L’homme se sent à la fois grand et petit, fort et faible, puissant et impuissant. Il s’admire, il s’aime, et pourtant il ne se suffit point à lui-même ; il cherche un appui, un secours au-delà et au-dessus de lui-même ; il demande, il invoque, il prie. Que veulent dire ces troubles intérieurs, ces élans alternatifs d’orgueil et de faiblesse ? Ont-ils ou non un sens et un objet ? Pourquoi la prière ?

Ce sont là les problèmes naturels, tantôt obscurément pressentis, tantôt clairement posés, qui, dans tous les temps, chez tous les peuples, sous toutes les formes et à tous les degrés de la civilisation, par instinct ou par réflexion, se sont élevés et s’élèvent dans l’âme humaine. Je n’indique que les plus grands, les plus apparens ; j’en pourrais rappeler bien d’autres qui se rattachent à ceux-là.

Non-seulement ces problèmes sont naturels à l’homme ; ils ne le sont qu’à lui, ils sont son privilège. Parmi toutes les créatures à nous connues, l’homme seul les entrevoit et les pose, et éprouve un besoin impérieux de les résoudre. J’emprunte à M. de Chateaubriand ces belles paroles : « Pourquoi le bœuf ne fait-il pas comme moi ? Il peut se coucher sur la verdure, lever la tête vers les cieux, et appeler par ses mugissemens l’être inconnu qui remplit cette immensité ; mais non, préférant le gazon qu’il foule, il n’interroge point, au haut du firmament, ces soleils qui sont la grande évidence de l’existence de Dieu. Les animaux ne sont point troublés par ces espérances que manifeste le cœur de l’homme ; ils atteignent sur-le-champ à leur suprême bonheur ; un peu d’herbe satisfait l’agneau, un peu de sang rassasie le tigre. La seule créature qui cherche au dehors, et qui n’est pas à soi-même son tout, c’est l’homme[1]. »

De ces problèmes naturels et propres à l’homme sont nées toutes les religions ; elles ont toutes pour objet de satisfaire la soif qu’a l’homme de les résoudre. Comme ces problèmes sont la source de la religion, les solutions qu’ils reçoivent en sont la substance et le fond. C’est, de nos jours, une tendance assez commune de faire consister essentiellement, je pourrais dire uniquement, la religion dans le sentiment religieux, dans ces belles et vagues aspirations qui sont ce qu’on appelle la poésie de l’âme, en dehors et au-dessus

  1. Génie du christianisme, t. Ier, p. 208, édit. de 1831.

Liste ::
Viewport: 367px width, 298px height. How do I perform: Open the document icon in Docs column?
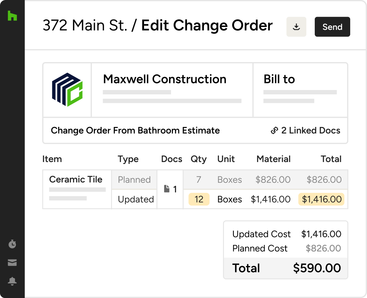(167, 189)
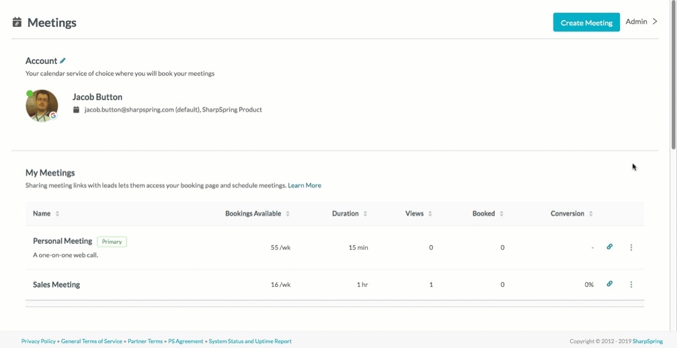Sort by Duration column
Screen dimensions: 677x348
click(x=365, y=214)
==
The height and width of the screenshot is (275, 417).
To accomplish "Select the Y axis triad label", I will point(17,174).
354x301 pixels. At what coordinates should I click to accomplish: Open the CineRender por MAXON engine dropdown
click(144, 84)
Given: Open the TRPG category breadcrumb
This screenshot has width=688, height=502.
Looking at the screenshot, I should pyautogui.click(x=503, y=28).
--
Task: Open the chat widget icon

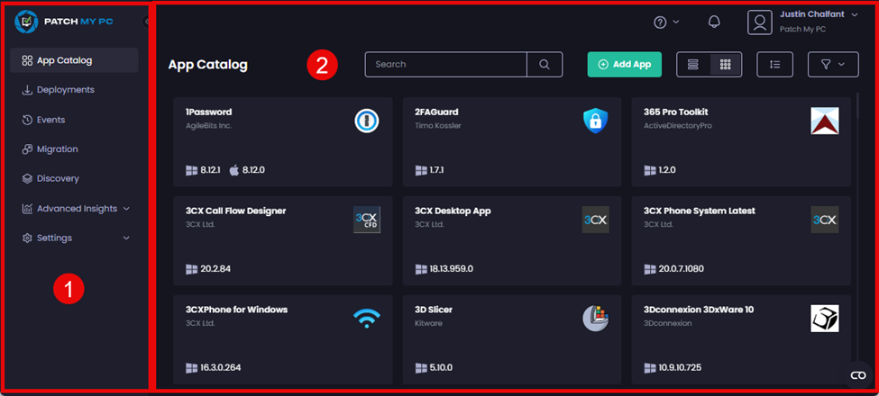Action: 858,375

Énoncé 1 ::
Répondez à ces questions à l'aide du texte.
(a) Que cherche l'homme au-delà et au-dessus de lui-même ?
(b) À qui l'auteur emprunte-t-il les paroles sur le bœuf ?
(c) Qu'est-ce qui est né des problèmes naturels et propres à l'homme ?
Énoncé 2 ::
Condensez le paragraphe du texte qui commence par « Ce sont là les problèmes naturels » en gardant ses faits principaux.
La liste n'a aucun rôle ici.

Réponse attendue 1 ::
(a) Un appui, un secours.
(b) À M. de Chateaubriand.
(c) Toutes les religions.

Réponse attendue 2 ::
Ces problèmes naturels se sont élevés et s'élèvent dans l'âme humaine en tout temps, chez tous les peuples et à tous les degrés de la civilisation. Ils sont tantôt obscurément pressentis, tantôt clairement posés, par instinct ou par réflexion. L'auteur n'en indique que les plus grands, mais il pourrait en rappeler bien d'autres qui s'y rattachent.